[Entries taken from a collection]
********
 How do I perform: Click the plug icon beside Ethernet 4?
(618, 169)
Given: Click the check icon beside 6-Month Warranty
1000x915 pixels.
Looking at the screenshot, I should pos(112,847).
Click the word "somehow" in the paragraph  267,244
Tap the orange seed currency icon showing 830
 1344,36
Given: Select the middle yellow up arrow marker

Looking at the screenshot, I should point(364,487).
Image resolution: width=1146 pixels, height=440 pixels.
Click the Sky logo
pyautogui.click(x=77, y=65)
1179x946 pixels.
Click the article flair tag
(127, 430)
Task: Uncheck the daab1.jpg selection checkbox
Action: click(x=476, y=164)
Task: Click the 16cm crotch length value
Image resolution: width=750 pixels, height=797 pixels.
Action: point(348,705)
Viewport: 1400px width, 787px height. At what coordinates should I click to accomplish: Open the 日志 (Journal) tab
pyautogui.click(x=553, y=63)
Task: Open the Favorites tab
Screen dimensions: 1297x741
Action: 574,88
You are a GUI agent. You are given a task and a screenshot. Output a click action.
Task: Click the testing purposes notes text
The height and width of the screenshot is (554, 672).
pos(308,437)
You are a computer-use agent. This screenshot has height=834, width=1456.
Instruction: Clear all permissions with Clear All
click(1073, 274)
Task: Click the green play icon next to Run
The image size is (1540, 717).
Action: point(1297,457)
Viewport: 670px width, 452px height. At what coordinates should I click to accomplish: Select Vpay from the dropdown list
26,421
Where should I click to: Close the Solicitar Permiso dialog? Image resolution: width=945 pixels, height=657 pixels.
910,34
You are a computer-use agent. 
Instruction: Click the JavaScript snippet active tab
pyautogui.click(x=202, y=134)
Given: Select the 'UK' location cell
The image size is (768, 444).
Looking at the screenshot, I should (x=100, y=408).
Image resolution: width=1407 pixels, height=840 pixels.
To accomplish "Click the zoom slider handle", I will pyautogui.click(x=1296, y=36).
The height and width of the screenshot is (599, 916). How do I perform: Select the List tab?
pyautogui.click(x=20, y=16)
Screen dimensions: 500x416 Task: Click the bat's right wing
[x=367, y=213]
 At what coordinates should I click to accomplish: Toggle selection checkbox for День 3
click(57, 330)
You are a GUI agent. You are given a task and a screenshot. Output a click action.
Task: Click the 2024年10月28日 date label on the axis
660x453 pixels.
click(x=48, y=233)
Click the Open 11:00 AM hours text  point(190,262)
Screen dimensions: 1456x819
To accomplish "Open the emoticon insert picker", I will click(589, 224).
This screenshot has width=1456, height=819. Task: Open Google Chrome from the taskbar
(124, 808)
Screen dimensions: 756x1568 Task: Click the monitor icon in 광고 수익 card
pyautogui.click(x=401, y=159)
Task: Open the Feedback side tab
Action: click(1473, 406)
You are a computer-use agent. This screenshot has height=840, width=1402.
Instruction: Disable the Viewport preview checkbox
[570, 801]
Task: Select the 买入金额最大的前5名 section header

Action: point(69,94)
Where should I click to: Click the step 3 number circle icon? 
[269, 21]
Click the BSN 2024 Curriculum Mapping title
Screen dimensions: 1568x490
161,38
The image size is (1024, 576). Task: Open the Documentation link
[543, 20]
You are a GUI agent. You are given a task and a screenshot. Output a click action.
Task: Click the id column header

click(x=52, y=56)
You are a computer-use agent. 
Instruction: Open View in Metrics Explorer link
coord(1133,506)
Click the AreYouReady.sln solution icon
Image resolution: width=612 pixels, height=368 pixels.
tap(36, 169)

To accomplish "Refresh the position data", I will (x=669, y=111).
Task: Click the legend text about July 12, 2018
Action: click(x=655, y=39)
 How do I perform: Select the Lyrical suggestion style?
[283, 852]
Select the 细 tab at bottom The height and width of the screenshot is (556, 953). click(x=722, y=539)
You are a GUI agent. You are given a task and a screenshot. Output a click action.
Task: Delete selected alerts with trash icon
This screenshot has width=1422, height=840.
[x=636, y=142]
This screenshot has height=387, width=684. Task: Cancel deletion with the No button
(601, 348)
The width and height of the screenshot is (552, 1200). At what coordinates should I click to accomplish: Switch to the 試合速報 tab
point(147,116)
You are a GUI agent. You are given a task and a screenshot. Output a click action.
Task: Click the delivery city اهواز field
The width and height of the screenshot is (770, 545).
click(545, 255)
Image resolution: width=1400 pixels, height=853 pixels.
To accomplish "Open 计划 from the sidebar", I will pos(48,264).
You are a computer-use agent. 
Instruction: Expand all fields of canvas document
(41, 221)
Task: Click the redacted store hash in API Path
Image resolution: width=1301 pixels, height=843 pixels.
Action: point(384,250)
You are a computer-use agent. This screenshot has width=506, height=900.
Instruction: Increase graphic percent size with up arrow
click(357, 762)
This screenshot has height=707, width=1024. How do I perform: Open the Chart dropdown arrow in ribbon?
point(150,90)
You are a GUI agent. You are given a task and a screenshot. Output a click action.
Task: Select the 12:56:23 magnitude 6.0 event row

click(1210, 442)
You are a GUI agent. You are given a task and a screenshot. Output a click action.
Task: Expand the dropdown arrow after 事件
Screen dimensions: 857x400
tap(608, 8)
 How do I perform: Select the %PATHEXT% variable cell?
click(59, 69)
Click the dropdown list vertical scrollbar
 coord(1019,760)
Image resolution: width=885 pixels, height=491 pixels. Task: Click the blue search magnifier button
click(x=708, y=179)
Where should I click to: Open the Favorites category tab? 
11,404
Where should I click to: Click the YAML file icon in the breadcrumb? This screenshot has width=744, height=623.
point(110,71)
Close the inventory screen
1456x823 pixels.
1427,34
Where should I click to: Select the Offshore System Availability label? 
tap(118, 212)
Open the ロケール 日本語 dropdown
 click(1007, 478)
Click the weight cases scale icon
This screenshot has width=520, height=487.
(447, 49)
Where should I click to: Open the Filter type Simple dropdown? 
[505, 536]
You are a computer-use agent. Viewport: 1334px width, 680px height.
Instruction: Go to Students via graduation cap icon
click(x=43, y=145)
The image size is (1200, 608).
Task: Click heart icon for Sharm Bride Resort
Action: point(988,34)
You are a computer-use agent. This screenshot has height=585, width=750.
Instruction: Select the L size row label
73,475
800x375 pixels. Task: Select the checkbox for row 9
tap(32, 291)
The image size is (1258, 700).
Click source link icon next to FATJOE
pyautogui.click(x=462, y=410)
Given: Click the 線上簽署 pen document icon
********
Convert every line of the material above into a Markdown table with the columns "Row" and "Line", numbering the rows and omitting blank lines.

| Row | Line |
|---|---|
| 1 |  How do I perform: Click the plug icon beside Ethernet 4? |
| 2 | (618, 169) |
| 3 | Given: Click the check icon beside 6-Month Warranty |
| 4 | 1000x915 pixels. |
| 5 | Looking at the screenshot, I should pos(112,847). |
| 6 | Click the word "somehow" in the paragraph  267,244 |
| 7 | Tap the orange seed currency icon showing 830 |
| 8 |  1344,36 |
| 9 | Given: Select the middle yellow up arrow marker |
| 10 | Looking at the screenshot, I should point(364,487). |
| 11 | Image resolution: width=1146 pixels, height=440 pixels. |
| 12 | Click the Sky logo |
| 13 | pyautogui.click(x=77, y=65) |
| 14 | 1179x946 pixels. |
| 15 | Click the article flair tag |
| 16 | (127, 430) |
| 17 | Task: Uncheck the daab1.jpg selection checkbox |
| 18 | Action: click(x=476, y=164) |
| 19 | Task: Click the 16cm crotch length value |
| 20 | Image resolution: width=750 pixels, height=797 pixels. |
| 21 | Action: point(348,705) |
| 22 | Viewport: 1400px width, 787px height. At what coordinates should I click to accomplish: Open the 日志 (Journal) tab |
| 23 | pyautogui.click(x=553, y=63) |
| 24 | Task: Open the Favorites tab |
| 25 | Screen dimensions: 1297x741 |
| 26 | Action: 574,88 |
| 27 | You are a GUI agent. You are given a task and a screenshot. Output a click action. |
| 28 | Task: Click the testing purposes notes text |
| 29 | The height and width of the screenshot is (554, 672). |
| 30 | pos(308,437) |
| 31 | You are a computer-use agent. This screenshot has height=834, width=1456. |
| 32 | Instruction: Clear all permissions with Clear All |
| 33 | click(1073, 274) |
| 34 | Task: Click the green play icon next to Run |
| 35 | The image size is (1540, 717). |
| 36 | Action: point(1297,457) |
| 37 | Viewport: 670px width, 452px height. At what coordinates should I click to accomplish: Select Vpay from the dropdown list |
| 38 | 26,421 |
| 39 | Where should I click to: Close the Solicitar Permiso dialog? Image resolution: width=945 pixels, height=657 pixels. |
| 40 | 910,34 |
| 41 | You are a computer-use agent.  |
| 42 | Instruction: Click the JavaScript snippet active tab |
| 43 | pyautogui.click(x=202, y=134) |
| 44 | Given: Select the 'UK' location cell |
| 45 | The image size is (768, 444). |
| 46 | Looking at the screenshot, I should (x=100, y=408). |
| 47 | Image resolution: width=1407 pixels, height=840 pixels. |
| 48 | To accomplish "Click the zoom slider handle", I will pyautogui.click(x=1296, y=36). |
| 49 | The height and width of the screenshot is (599, 916). How do I perform: Select the List tab? |
| 50 | pyautogui.click(x=20, y=16) |
| 51 | Screen dimensions: 500x416 Task: Click the bat's right wing |
| 52 | [x=367, y=213] |
| 53 |  At what coordinates should I click to accomplish: Toggle selection checkbox for День 3 |
| 54 | click(57, 330) |
| 55 | You are a GUI agent. You are given a task and a screenshot. Output a click action. |
| 56 | Task: Click the 2024年10月28日 date label on the axis |
| 57 | 660x453 pixels. |
| 58 | click(x=48, y=233) |
| 59 | Click the Open 11:00 AM hours text  point(190,262) |
| 60 | Screen dimensions: 1456x819 |
| 61 | To accomplish "Open the emoticon insert picker", I will click(589, 224). |
| 62 | This screenshot has width=1456, height=819. Task: Open Google Chrome from the taskbar |
| 63 | (124, 808) |
| 64 | Screen dimensions: 756x1568 Task: Click the monitor icon in 광고 수익 card |
| 65 | pyautogui.click(x=401, y=159) |
| 66 | Task: Open the Feedback side tab |
| 67 | Action: click(1473, 406) |
| 68 | You are a computer-use agent. This screenshot has height=840, width=1402. |
| 69 | Instruction: Disable the Viewport preview checkbox |
| 70 | [570, 801] |
| 71 | Task: Select the 买入金额最大的前5名 section header |
| 72 | Action: point(69,94) |
| 73 | Where should I click to: Click the step 3 number circle icon?  |
| 74 | [269, 21] |
| 75 | Click the BSN 2024 Curriculum Mapping title |
| 76 | Screen dimensions: 1568x490 |
| 77 | 161,38 |
| 78 | The image size is (1024, 576). Task: Open the Documentation link |
| 79 | [543, 20] |
| 80 | You are a GUI agent. You are given a task and a screenshot. Output a click action. |
| 81 | Task: Click the id column header |
| 82 | click(x=52, y=56) |
| 83 | You are a computer-use agent.  |
| 84 | Instruction: Open View in Metrics Explorer link |
| 85 | coord(1133,506) |
| 86 | Click the AreYouReady.sln solution icon |
| 87 | Image resolution: width=612 pixels, height=368 pixels. |
| 88 | tap(36, 169) |
| 89 | To accomplish "Refresh the position data", I will (x=669, y=111). |
| 90 | Task: Click the legend text about July 12, 2018 |
| 91 | Action: click(x=655, y=39) |
| 92 |  How do I perform: Select the Lyrical suggestion style? |
| 93 | [283, 852] |
| 94 | Select the 细 tab at bottom The height and width of the screenshot is (556, 953). click(x=722, y=539) |
| 95 | You are a GUI agent. You are given a task and a screenshot. Output a click action. |
| 96 | Task: Delete selected alerts with trash icon |
| 97 | This screenshot has width=1422, height=840. |
| 98 | [x=636, y=142] |
| 99 | This screenshot has height=387, width=684. Task: Cancel deletion with the No button |
| 100 | (601, 348) |
| 101 | The width and height of the screenshot is (552, 1200). At what coordinates should I click to accomplish: Switch to the 試合速報 tab |
| 102 | point(147,116) |
| 103 | You are a GUI agent. You are given a task and a screenshot. Output a click action. |
| 104 | Task: Click the delivery city اهواز field |
| 105 | The width and height of the screenshot is (770, 545). |
| 106 | click(545, 255) |
| 107 | Image resolution: width=1400 pixels, height=853 pixels. |
| 108 | To accomplish "Open 计划 from the sidebar", I will pos(48,264). |
| 109 | You are a computer-use agent.  |
| 110 | Instruction: Expand all fields of canvas document |
| 111 | (41, 221) |
| 112 | Task: Click the redacted store hash in API Path |
| 113 | Image resolution: width=1301 pixels, height=843 pixels. |
| 114 | Action: point(384,250) |
| 115 | You are a computer-use agent. This screenshot has width=506, height=900. |
| 116 | Instruction: Increase graphic percent size with up arrow |
| 117 | click(357, 762) |
| 118 | This screenshot has height=707, width=1024. How do I perform: Open the Chart dropdown arrow in ribbon? |
| 119 | point(150,90) |
| 120 | You are a GUI agent. You are given a task and a screenshot. Output a click action. |
| 121 | Task: Select the 12:56:23 magnitude 6.0 event row |
| 122 | click(1210, 442) |
| 123 | You are a GUI agent. You are given a task and a screenshot. Output a click action. |
| 124 | Task: Expand the dropdown arrow after 事件 |
| 125 | Screen dimensions: 857x400 |
| 126 | tap(608, 8) |
| 127 |  How do I perform: Select the %PATHEXT% variable cell? |
| 128 | click(59, 69) |
| 129 | Click the dropdown list vertical scrollbar |
| 130 |  coord(1019,760) |
| 131 | Image resolution: width=885 pixels, height=491 pixels. Task: Click the blue search magnifier button |
| 132 | click(x=708, y=179) |
| 133 | Where should I click to: Open the Favorites category tab?  |
| 134 | 11,404 |
| 135 | Where should I click to: Click the YAML file icon in the breadcrumb? This screenshot has width=744, height=623. |
| 136 | point(110,71) |
| 137 | Close the inventory screen |
| 138 | 1456x823 pixels. |
| 139 | 1427,34 |
| 140 | Where should I click to: Select the Offshore System Availability label?  |
| 141 | tap(118, 212) |
| 142 | Open the ロケール 日本語 dropdown |
| 143 |  click(1007, 478) |
| 144 | Click the weight cases scale icon |
| 145 | This screenshot has width=520, height=487. |
| 146 | (447, 49) |
| 147 | Where should I click to: Open the Filter type Simple dropdown?  |
| 148 | [505, 536] |
| 149 | You are a computer-use agent. Viewport: 1334px width, 680px height. |
| 150 | Instruction: Go to Students via graduation cap icon |
| 151 | click(x=43, y=145) |
| 152 | The image size is (1200, 608). |
| 153 | Task: Click heart icon for Sharm Bride Resort |
| 154 | Action: point(988,34) |
| 155 | You are a computer-use agent. This screenshot has height=585, width=750. |
| 156 | Instruction: Select the L size row label |
| 157 | 73,475 |
| 158 | 800x375 pixels. Task: Select the checkbox for row 9 |
| 159 | tap(32, 291) |
| 160 | The image size is (1258, 700). |
| 161 | Click source link icon next to FATJOE |
| 162 | pyautogui.click(x=462, y=410) |
| 163 | Given: Click the 線上簽署 pen document icon |